→ Work required
Transcribe exactly the line in which "Click the Redirect" occurs, plus every line that comes after it up to the end of the entries.

═════ Data

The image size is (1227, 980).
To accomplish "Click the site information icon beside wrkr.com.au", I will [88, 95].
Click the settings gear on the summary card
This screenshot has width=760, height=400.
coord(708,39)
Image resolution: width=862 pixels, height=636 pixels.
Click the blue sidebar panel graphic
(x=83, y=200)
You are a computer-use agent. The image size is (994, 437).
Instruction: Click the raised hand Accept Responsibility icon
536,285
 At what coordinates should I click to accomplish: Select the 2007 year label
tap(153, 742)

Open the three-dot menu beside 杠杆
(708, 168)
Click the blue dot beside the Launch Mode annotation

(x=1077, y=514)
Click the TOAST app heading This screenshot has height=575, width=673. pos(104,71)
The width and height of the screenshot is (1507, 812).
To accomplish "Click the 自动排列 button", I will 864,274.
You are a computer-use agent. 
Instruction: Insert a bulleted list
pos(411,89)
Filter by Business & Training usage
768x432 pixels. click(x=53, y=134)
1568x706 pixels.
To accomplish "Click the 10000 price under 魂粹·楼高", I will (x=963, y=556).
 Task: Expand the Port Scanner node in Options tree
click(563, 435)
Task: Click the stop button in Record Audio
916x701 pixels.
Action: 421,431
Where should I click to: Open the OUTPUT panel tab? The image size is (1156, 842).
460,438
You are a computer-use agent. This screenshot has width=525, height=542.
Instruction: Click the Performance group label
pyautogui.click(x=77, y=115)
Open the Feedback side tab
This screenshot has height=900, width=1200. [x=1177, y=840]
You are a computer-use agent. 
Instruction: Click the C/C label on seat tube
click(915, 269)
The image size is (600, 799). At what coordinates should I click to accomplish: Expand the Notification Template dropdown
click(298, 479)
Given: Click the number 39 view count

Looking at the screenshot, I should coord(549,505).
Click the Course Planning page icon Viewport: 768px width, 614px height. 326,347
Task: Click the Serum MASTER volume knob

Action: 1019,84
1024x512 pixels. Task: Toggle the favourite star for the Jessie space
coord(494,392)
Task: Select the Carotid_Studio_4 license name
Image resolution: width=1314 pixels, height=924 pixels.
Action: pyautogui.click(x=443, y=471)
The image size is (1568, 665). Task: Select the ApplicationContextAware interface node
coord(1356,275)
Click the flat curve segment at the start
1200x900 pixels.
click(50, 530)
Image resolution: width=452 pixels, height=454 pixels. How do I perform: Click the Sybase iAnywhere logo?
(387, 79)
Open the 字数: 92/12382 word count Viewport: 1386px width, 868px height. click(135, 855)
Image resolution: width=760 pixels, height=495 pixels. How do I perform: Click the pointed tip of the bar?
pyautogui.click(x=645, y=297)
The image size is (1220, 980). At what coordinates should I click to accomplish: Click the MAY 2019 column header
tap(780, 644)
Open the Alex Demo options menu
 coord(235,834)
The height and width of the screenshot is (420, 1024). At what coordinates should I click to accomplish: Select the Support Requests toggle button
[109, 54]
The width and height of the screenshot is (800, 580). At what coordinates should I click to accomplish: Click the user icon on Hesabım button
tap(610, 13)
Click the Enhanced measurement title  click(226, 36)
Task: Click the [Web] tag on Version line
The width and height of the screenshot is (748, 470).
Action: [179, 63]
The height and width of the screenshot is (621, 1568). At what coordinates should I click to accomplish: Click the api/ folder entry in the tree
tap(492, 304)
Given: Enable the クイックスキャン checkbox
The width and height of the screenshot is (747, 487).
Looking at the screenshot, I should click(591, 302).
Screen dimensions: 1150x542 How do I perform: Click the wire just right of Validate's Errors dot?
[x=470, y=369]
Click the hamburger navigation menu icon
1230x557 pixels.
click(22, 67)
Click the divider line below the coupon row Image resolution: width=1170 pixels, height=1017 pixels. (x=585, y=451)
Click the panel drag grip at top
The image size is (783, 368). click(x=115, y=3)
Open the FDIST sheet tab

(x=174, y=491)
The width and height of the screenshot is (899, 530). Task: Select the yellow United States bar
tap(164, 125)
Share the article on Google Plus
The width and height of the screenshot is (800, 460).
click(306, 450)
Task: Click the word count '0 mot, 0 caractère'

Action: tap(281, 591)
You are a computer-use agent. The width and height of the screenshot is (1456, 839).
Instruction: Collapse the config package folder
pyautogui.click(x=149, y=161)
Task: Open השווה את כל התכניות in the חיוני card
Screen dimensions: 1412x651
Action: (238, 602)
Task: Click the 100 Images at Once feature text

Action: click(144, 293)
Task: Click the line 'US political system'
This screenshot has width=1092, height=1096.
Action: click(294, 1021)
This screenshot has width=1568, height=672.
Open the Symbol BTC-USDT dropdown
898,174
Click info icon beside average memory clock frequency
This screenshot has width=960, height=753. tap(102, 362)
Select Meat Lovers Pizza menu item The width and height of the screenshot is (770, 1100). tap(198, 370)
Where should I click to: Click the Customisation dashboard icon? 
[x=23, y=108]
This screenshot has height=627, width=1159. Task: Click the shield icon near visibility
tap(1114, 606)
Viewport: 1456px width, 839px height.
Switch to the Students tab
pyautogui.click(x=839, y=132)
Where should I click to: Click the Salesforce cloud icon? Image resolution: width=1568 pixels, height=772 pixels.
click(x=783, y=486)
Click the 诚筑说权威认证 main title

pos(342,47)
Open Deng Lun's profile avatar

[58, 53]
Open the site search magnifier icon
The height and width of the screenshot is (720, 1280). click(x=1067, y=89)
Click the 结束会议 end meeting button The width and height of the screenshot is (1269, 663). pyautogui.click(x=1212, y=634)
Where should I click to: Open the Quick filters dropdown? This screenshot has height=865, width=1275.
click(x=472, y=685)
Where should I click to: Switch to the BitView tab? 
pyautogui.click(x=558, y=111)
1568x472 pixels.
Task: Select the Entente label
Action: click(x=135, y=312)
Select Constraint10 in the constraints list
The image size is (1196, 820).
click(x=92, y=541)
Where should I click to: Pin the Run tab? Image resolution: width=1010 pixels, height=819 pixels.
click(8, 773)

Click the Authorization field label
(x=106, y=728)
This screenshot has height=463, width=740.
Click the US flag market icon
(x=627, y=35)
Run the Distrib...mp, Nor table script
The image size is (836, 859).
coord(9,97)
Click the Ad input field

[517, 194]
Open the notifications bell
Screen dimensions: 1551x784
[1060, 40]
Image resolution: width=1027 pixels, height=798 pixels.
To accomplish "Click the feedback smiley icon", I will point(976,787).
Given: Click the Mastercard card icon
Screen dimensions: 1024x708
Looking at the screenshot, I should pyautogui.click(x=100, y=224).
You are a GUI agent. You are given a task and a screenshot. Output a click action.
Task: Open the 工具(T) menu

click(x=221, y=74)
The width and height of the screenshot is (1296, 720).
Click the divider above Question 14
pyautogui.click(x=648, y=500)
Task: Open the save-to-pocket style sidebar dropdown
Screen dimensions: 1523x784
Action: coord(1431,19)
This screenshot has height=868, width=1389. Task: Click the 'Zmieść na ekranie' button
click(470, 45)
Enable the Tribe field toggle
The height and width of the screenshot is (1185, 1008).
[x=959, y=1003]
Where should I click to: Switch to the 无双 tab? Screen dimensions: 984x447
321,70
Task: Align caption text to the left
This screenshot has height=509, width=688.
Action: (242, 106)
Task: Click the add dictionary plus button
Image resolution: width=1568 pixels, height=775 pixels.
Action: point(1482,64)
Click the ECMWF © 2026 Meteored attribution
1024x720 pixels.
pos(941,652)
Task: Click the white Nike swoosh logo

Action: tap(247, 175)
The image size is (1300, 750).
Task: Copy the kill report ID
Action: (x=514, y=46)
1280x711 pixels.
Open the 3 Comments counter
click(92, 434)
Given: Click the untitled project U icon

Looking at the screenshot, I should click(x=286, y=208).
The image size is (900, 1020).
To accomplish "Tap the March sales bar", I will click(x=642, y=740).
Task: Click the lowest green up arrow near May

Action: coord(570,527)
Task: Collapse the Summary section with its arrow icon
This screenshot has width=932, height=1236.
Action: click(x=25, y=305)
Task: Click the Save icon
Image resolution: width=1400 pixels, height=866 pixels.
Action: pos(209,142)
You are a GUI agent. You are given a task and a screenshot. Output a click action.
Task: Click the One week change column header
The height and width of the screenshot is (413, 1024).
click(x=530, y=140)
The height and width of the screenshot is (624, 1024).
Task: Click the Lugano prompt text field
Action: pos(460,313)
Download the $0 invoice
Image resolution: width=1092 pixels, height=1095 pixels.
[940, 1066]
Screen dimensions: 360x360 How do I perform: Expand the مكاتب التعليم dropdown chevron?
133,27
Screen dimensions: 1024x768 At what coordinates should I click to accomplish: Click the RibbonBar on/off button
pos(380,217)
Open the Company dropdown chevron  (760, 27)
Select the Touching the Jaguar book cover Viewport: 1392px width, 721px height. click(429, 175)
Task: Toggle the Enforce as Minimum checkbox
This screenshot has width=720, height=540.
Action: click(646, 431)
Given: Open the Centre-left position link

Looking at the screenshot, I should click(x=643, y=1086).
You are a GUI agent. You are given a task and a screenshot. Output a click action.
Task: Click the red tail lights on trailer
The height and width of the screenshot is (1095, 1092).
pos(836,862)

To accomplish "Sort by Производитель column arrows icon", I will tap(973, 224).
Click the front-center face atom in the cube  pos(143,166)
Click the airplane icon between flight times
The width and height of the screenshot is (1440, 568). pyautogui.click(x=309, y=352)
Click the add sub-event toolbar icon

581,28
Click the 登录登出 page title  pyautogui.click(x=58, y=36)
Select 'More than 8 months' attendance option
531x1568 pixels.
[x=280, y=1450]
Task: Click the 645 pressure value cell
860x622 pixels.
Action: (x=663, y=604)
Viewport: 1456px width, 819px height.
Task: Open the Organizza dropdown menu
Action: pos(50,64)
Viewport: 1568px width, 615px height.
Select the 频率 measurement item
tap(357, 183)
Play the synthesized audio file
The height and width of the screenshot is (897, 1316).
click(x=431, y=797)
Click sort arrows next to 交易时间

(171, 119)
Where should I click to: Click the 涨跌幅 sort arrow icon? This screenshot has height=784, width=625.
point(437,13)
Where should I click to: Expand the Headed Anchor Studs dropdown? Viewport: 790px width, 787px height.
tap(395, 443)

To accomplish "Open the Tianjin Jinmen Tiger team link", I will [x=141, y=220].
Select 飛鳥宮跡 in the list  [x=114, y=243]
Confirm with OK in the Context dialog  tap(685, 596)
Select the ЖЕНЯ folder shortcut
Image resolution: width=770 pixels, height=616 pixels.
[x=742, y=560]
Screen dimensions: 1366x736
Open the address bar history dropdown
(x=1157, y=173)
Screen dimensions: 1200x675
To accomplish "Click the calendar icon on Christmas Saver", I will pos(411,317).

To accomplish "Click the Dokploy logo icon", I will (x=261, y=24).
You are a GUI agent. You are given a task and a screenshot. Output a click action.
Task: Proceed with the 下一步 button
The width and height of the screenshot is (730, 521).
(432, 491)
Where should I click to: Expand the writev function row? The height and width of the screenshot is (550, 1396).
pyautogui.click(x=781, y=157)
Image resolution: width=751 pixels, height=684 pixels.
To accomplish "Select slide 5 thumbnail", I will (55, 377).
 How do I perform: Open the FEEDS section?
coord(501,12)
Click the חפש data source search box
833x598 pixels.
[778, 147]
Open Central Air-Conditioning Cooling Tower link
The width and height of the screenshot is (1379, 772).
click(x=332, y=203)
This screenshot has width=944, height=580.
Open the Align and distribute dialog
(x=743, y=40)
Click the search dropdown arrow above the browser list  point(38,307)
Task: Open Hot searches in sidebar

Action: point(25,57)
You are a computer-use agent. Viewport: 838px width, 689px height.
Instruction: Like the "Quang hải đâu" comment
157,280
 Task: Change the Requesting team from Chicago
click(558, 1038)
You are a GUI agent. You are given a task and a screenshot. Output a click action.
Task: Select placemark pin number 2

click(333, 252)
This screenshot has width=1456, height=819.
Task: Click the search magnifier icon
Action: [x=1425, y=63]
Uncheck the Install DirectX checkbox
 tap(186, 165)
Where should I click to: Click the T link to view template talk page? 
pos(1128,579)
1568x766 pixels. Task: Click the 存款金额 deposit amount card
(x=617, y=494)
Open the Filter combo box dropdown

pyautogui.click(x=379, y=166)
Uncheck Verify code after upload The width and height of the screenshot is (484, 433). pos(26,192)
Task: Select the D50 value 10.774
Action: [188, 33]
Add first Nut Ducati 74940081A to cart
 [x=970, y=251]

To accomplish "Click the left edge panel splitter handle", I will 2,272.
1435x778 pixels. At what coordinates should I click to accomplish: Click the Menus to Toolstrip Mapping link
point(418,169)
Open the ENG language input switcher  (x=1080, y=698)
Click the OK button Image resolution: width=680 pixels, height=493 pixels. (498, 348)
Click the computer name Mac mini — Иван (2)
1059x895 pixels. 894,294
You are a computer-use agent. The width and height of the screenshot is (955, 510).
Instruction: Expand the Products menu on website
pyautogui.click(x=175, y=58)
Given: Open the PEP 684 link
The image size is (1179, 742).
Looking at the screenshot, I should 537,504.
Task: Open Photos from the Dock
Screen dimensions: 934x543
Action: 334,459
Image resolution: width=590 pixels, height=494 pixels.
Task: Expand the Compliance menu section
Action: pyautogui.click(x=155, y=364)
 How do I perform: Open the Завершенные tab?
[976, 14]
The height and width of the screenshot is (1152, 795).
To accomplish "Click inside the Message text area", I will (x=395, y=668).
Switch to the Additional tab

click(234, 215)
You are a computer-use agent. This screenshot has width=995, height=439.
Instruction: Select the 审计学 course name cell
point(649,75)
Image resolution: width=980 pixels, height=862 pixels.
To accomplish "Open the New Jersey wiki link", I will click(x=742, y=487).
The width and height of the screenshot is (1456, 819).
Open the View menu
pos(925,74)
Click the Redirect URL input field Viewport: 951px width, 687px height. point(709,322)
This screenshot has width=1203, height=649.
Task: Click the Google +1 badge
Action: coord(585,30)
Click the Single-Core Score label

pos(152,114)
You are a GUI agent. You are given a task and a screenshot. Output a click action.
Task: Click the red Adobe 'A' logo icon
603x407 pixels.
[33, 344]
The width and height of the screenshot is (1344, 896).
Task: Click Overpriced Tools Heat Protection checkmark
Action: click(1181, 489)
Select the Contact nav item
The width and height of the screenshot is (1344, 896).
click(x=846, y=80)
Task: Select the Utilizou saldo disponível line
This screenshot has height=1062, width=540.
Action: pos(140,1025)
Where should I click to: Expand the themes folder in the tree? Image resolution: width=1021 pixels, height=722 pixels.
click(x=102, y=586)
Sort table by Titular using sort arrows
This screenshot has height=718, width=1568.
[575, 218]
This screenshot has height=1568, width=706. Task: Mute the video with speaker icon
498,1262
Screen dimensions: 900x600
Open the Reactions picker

══════════

→ Written response
Click the Redirect URL input field Viewport: 951px width, 687px height. point(709,322)
This screenshot has width=1203, height=649.
Task: Click the Google +1 badge
Action: coord(585,30)
Click the Single-Core Score label

pos(152,114)
You are a GUI agent. You are given a task and a screenshot. Output a click action.
Task: Click the red Adobe 'A' logo icon
603x407 pixels.
[33, 344]
The width and height of the screenshot is (1344, 896).
Task: Click Overpriced Tools Heat Protection checkmark
Action: click(1181, 489)
Select the Contact nav item
The width and height of the screenshot is (1344, 896).
click(x=846, y=80)
Task: Select the Utilizou saldo disponível line
This screenshot has height=1062, width=540.
Action: pos(140,1025)
Where should I click to: Expand the themes folder in the tree? Image resolution: width=1021 pixels, height=722 pixels.
click(x=102, y=586)
Sort table by Titular using sort arrows
This screenshot has height=718, width=1568.
[575, 218]
This screenshot has height=1568, width=706. Task: Mute the video with speaker icon
498,1262
Screen dimensions: 900x600
Open the Reactions picker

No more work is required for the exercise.